# WORK ITEM
Quote everything from the line containing "This screenshot has height=480, width=800." down to the line containing "x-tick-label: 07/01/08 is", both included, with the pictures left out.

# THE RECORDS
********************

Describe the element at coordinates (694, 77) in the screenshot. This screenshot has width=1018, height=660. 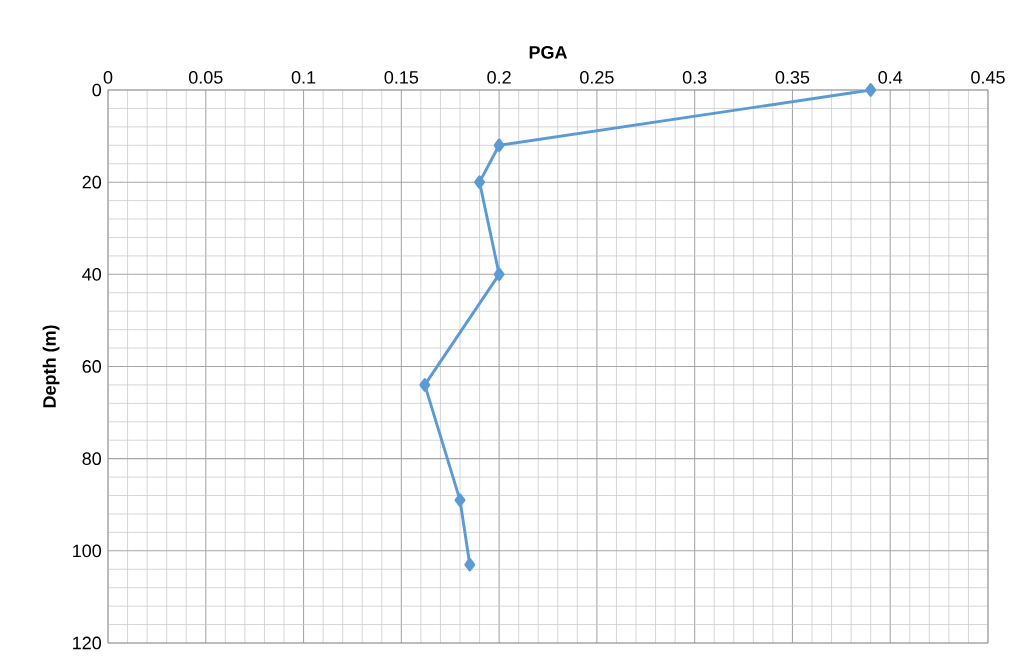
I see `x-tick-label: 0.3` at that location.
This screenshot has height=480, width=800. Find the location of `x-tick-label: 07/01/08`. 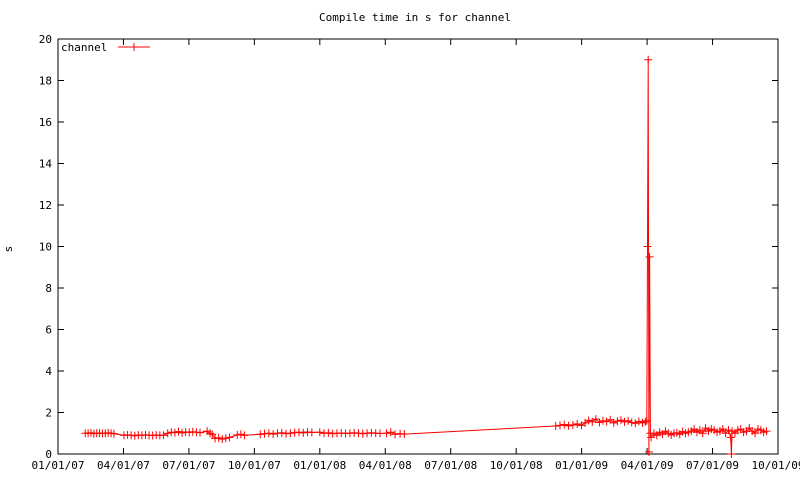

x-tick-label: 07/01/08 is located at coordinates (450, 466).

********************

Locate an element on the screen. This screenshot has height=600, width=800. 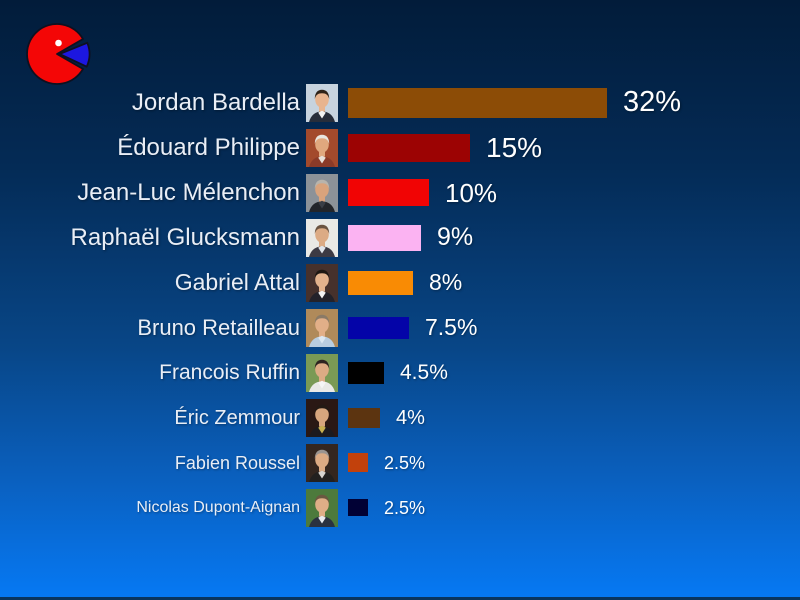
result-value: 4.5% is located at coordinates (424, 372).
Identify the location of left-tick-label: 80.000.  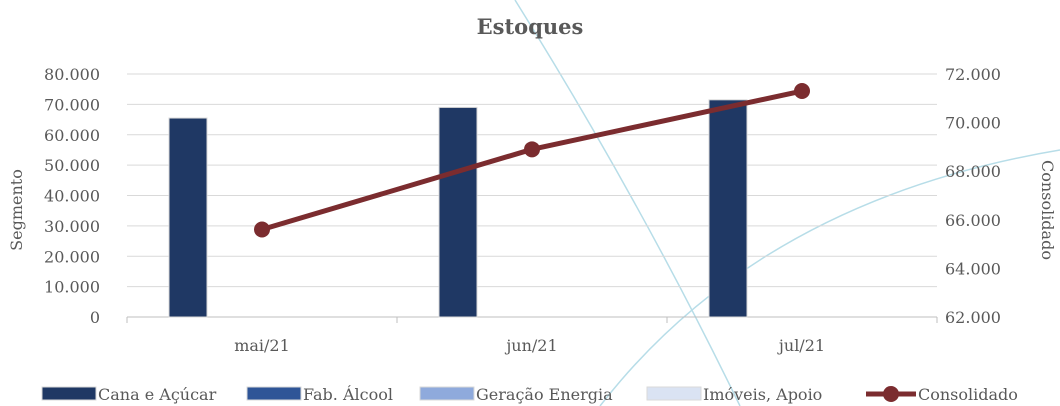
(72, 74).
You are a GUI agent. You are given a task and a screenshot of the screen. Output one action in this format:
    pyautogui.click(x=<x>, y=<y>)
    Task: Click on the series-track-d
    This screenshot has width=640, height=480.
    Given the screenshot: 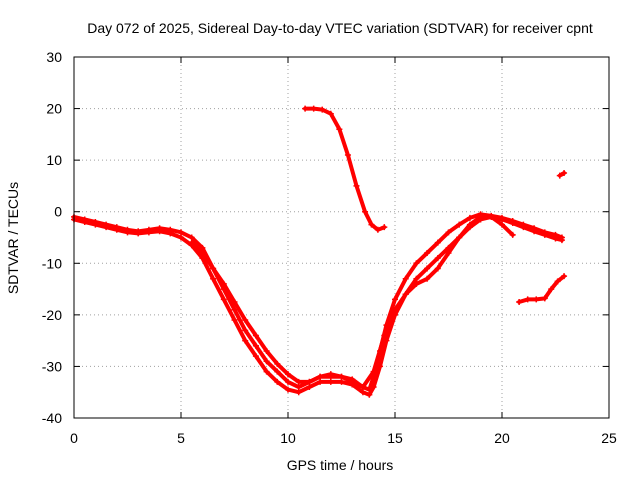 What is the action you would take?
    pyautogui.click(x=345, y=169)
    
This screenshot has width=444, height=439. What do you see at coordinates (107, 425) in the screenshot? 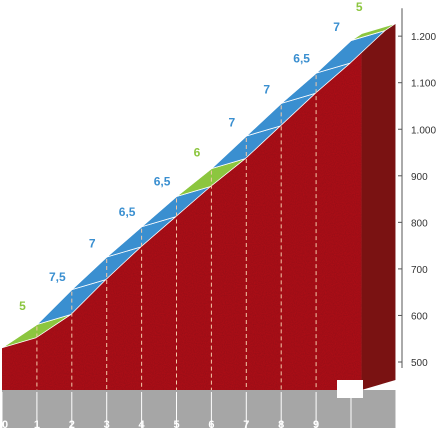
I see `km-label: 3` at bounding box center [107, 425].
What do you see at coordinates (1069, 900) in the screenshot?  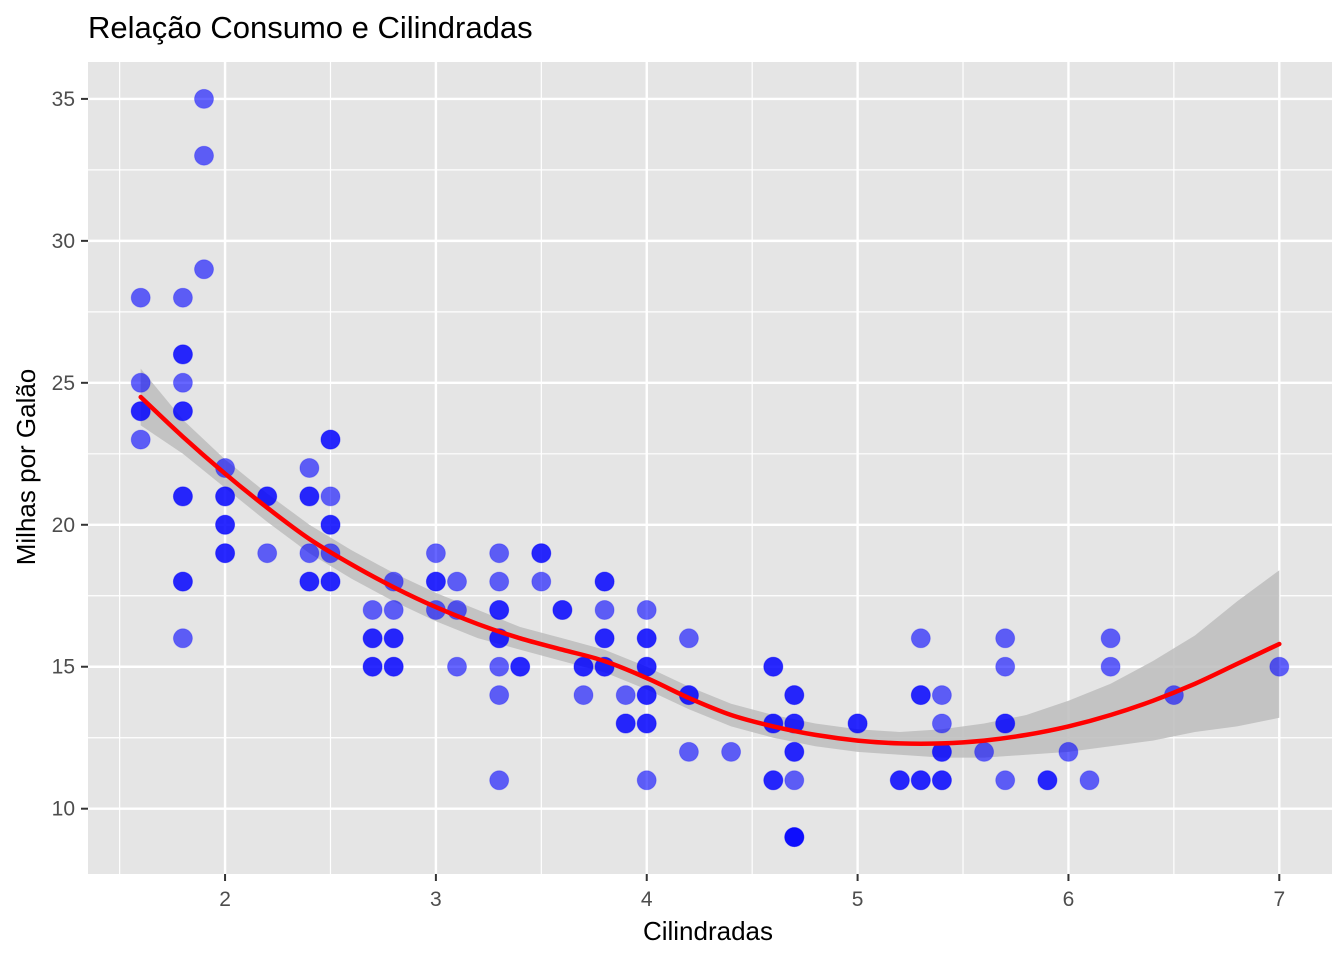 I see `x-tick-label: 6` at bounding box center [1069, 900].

********************

# EXPECTED ANSWER
This screenshot has height=480, width=800. Find the location of `x-tick-label: 07/01/08`. 

x-tick-label: 07/01/08 is located at coordinates (450, 466).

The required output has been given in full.